Playing Time in Youth Football
Playing time in youth football is a very debatable topic. Here is how I feel about it- when you are winning and it is obvious that you are the better team, sit your starters and let some of the other kids play. When I say let the other kids play, I mean more than their required plays. Youth football coaches should not run the score up on inferior teams. Any chance you get, you should let some of the back-up/minimum play players play additional plays.
This past week my team was up 20 to 0 at halftime, with us receiving the ball to start the second half. I could have elected to put up another 20 points if I wanted too. I took that opportunity to let all of our minimum play players play the rest of the game (4th quarter mostly). I was able to get a player that plays and practices hard every day the ball and he scored a touchdown! He usually plays the second team right guard and is a minimum play player. This touchdown made his day and it will be something he will remember for a long time. My starters were on the sidelines for most of the second half. This was a great opportunity for them to root on their teammates. We ended up winning 27-6.
This not only made their day, it also got them game reps. It was good that they got some game reps because we have a small team of 19 players and we cannot practice 11 on 11 during team practice sessions. It also pleased the parents. Parents are sometimes hard to deal with, because of their bias views towards their children. But, I am able to avoid most of that because I do not coach any of my relatives & I am fair. If you have the best interest of the kids in your heart and your are fair, you will never have parent issues.
Yes, you can win and/or maintain your lead with the minimum play players playing additional snaps. We do it all the time…
Here is how we work our playing time in youth football-
- If we are up by 3 scores (we clearly are the dominate team) we will get the other players in. Obviously, if you are up 3 scores on a good team you don’t want to take the foot off the gas. This applies when you are the superior team.

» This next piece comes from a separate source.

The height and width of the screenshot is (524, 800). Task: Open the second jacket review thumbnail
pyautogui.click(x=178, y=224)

- 3rd and/or 4th and long we will work a minimum play player (MPP) in a safe position. If it is 3rd and 20, we will put the kid at nose guard. You might lose some interior pressure/penetration but it won’t kill you. Plus when the parents see that you are using their son on a 3rd and long (important situation) they will be happy.
- We will have two offenses. Our second offense will feature some of our back-up players playing skilled position and our starting backfield playing the offensive line. This actually works very well. Sometimes you move the ball better when your best athletes are on the offensive line. This will allow you to get first downs and get those required plays done.

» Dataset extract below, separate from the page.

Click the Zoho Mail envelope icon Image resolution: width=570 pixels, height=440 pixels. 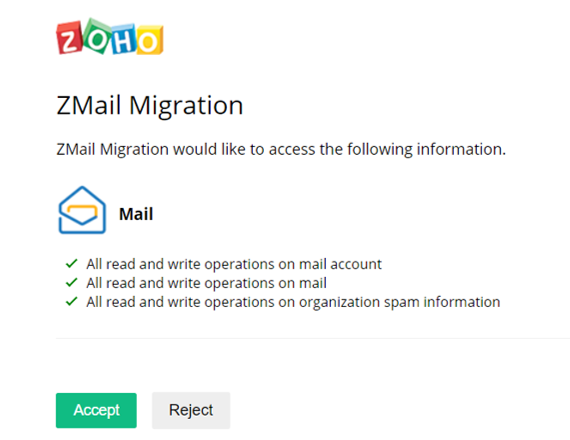[x=82, y=210]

- You can put the back-up/MPPs on one side and go unbalanced to the other and run to the unbalanced side.
- When we want one of our MPPs to score, we will load up one side of the O-line with our best players and run the kid behind them. We will tell our better players that you better get this kid into the end-zone! Every single player on our team plays the offensive line at some point so it is just business as usual.
- There are plenty of opportunities throughout a game to get these kids extra playing time.

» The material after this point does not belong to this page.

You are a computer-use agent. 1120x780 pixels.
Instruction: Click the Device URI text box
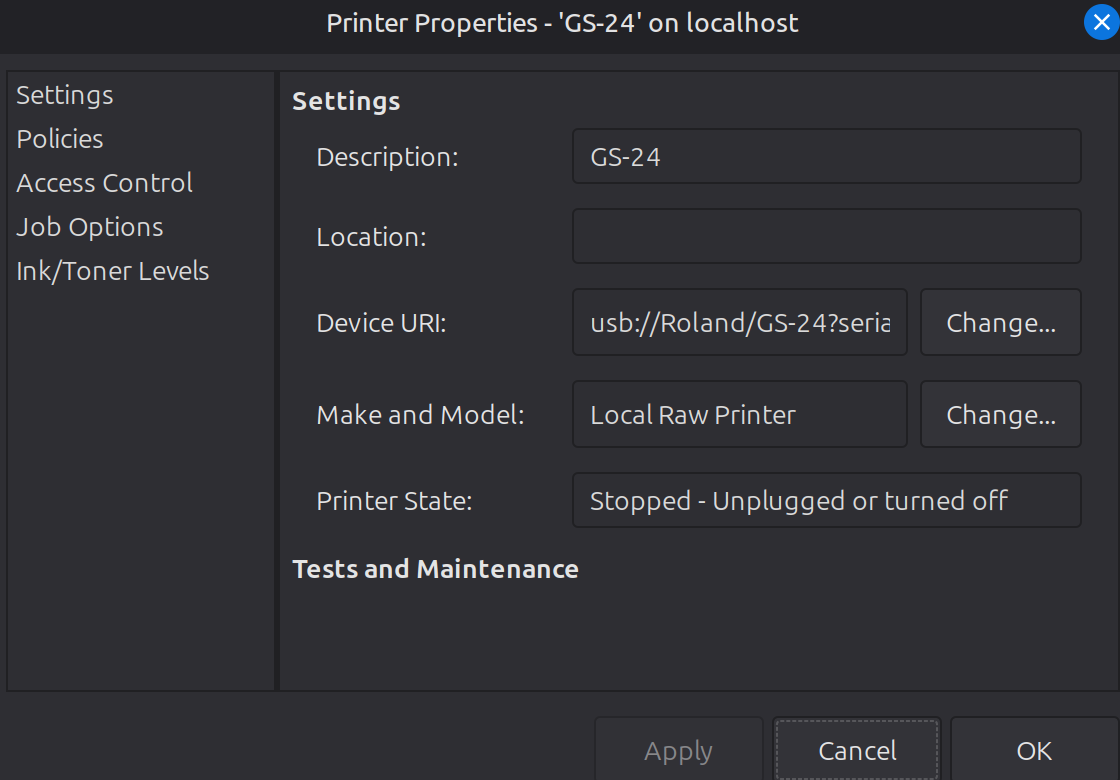click(739, 323)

Playing time in youth football is earned. If a player deserves to play he should always get additional playing time regardless of skill level. If a player works hard, he should be rewarded. Remember this is youth football, always do the right thing for the kids. There is more to it than just winning. The door swings both ways. If a player doesn’t deserve playing time they shouldn’t be rewarded with addition playing time- regardless of their skill level.